Last month I wrote about looking back, reflecting upon the progress we’ve made.  While the overall journey has been rather good the road to (future) financial prosperity has been filled with bumps.

Looking at the glass half-empty…

With this investing approach there is caution, meaning risk I need to remind you about.  Over the last few months, the following Canadian stocks have been hit rather hard in my portfolio:

  • Crescent Point Energy (CPG) – major dividend cut (maybe a dividend elimination to come).
  • Dream REIT (D.UN) – major dividend cut.
  • Husky (HSE) – dividend suspended indefinitely.

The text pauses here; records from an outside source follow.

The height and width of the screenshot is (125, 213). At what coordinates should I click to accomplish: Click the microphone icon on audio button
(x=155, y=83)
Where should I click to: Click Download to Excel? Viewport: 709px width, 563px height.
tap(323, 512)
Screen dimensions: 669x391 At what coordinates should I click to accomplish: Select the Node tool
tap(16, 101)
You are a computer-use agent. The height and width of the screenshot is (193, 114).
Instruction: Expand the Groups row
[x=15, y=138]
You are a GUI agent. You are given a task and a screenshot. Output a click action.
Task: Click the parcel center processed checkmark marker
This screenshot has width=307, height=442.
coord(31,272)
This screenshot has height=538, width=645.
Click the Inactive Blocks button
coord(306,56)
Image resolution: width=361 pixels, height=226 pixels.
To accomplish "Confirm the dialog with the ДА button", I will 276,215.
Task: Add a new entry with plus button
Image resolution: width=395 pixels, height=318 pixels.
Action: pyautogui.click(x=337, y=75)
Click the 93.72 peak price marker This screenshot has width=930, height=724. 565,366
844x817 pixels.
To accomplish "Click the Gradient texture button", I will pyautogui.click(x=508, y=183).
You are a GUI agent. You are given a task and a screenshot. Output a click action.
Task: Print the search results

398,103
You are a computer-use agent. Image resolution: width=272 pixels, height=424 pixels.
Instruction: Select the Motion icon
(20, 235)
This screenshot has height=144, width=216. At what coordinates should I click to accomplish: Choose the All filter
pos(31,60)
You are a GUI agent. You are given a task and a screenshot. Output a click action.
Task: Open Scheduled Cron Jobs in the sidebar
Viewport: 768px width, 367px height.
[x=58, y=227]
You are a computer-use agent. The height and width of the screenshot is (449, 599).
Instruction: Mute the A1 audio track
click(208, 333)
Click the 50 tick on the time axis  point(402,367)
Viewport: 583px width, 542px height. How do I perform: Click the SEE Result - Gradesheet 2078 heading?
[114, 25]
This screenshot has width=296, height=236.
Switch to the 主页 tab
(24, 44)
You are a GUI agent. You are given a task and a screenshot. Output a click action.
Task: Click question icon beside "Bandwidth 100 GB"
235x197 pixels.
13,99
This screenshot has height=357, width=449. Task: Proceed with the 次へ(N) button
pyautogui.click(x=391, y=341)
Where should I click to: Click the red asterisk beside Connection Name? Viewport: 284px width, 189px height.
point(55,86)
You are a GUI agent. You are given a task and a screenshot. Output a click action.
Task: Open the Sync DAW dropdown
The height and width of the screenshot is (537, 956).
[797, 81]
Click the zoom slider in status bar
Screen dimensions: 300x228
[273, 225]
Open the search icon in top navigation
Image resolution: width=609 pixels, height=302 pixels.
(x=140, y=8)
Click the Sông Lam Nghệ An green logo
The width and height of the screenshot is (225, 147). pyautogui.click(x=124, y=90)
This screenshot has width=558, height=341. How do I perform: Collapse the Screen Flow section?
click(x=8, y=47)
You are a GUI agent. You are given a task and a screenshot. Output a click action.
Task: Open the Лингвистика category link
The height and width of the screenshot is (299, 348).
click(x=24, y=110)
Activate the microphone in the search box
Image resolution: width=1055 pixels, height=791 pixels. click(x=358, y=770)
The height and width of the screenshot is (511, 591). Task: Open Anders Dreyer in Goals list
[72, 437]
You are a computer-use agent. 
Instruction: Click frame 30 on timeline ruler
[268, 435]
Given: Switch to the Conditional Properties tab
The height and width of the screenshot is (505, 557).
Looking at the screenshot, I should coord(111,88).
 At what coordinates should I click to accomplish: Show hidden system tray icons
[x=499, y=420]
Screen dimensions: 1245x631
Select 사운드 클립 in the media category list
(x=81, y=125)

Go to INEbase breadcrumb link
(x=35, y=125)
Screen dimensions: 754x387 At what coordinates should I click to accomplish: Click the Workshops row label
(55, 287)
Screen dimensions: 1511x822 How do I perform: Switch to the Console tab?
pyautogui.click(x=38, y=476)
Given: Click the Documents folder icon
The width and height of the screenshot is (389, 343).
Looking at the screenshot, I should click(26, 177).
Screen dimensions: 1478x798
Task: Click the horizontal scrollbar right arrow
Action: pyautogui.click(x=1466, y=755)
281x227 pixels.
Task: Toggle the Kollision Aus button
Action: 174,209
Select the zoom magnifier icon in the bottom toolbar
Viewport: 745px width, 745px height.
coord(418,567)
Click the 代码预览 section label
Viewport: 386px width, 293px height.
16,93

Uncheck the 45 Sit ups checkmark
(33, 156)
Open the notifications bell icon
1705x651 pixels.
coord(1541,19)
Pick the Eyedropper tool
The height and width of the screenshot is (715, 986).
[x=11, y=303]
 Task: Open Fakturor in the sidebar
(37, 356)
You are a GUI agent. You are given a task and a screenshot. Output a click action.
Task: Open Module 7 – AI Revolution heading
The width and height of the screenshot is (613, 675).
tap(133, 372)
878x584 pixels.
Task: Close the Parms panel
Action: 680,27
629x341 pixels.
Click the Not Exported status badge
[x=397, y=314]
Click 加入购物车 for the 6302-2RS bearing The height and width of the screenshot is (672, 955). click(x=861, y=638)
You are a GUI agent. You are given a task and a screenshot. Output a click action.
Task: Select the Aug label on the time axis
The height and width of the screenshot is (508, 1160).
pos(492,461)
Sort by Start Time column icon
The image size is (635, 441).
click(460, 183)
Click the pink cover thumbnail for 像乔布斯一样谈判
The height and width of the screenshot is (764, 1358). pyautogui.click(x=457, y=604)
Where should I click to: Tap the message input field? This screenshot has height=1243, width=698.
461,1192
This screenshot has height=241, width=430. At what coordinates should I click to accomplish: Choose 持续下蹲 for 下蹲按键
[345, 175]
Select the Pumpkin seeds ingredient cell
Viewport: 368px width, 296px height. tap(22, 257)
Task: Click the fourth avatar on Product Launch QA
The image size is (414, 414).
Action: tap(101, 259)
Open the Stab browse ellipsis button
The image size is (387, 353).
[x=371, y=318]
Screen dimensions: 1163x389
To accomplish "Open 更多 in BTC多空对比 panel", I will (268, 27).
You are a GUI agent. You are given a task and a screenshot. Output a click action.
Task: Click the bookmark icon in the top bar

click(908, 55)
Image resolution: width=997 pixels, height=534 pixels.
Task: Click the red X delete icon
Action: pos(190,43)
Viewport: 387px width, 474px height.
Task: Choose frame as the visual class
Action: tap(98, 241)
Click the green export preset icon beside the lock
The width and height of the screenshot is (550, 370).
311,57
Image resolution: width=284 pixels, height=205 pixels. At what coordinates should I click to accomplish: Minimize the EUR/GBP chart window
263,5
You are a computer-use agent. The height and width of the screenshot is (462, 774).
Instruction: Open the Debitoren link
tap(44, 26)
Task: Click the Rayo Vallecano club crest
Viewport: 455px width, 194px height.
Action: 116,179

This makes the idea of “living off dividends and distributions” concerning, to a small degree.  Then again, there are some positives to selecting companies that have paid dividends for decades or generations and weathering any current market storm; many of them are likely to increase their dividend the following year, or at some point; so there is a glass half-full perspective.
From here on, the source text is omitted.